Meia hora depois, ela ouve. O piano toca, no início tímido. Alguém puxa o banquinho para perto e fica confortável. A música evolui. Prossegue por mais um tempo entre vários ritmos que ela não consegue identificar. Até as oito e meia, que é seu horário de sair, alguém ainda está tocando piano.
Uma semana depois, ela voltou a encontrá-lo no elevador:
- Diga à pessoa que ela toca piano muito bem. É um prazer ouvir toda manhã.
E ficou vermelha. Ele não sabe que ela toma banho com a porta do banheiro aberta para ouvir o piano, dança com o vestido que vai usar para trabalhar e sorri para a porta fechada enquanto espera o elevador. Não que ela fique ouvindo o que se passa no vizinho (mas ela ouve).

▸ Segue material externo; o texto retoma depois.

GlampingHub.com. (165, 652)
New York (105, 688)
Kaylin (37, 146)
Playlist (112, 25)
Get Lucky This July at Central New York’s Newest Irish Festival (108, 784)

- Eu até diria, mas me desculpe, não tem ninguém tocando piano no meu apartamento. Eu moro sozinho (riso) e não fica ninguém em casa quando eu saio (riso).
Não fica ninguém em casa nem quando ele sai e nem quando ele está, ele poderia ter completado.
- Mas você tem piano em casa, pelo menos?
- Tenho, era da minha avó. Mas não toco.
Ela sai do elevador e empaca no corredor. Decide que não adianta pedir desculpas se parece enxerida.
- Você deixa alguma música quando sai?
- Não, só se foi um engano. Um engano de uma semana, pelo que parece. O que você ouve?
- Eu ouço um piano, claramente alguém praticando no piano. Ouço aqueles exercícios bem básicos, e depois várias músicas, mas não sei quais são.
- Todo dia?
- Todo dia de manhã; depois não sei.
Ele sabe que ela pode ouvir o que se passa no apartamento dele, porque ele também já ouviu algumas coisas na vizinha. Ele ouve saltos toda terça-feira (dia de usar as sandálias mais assassinas que ela tem), ouve o choro depois de desligar o telefone, ouve muita cantoria de pagode, ouve o liquidificador uma vez por mês, para o bolo que ela leva à casa dos pais.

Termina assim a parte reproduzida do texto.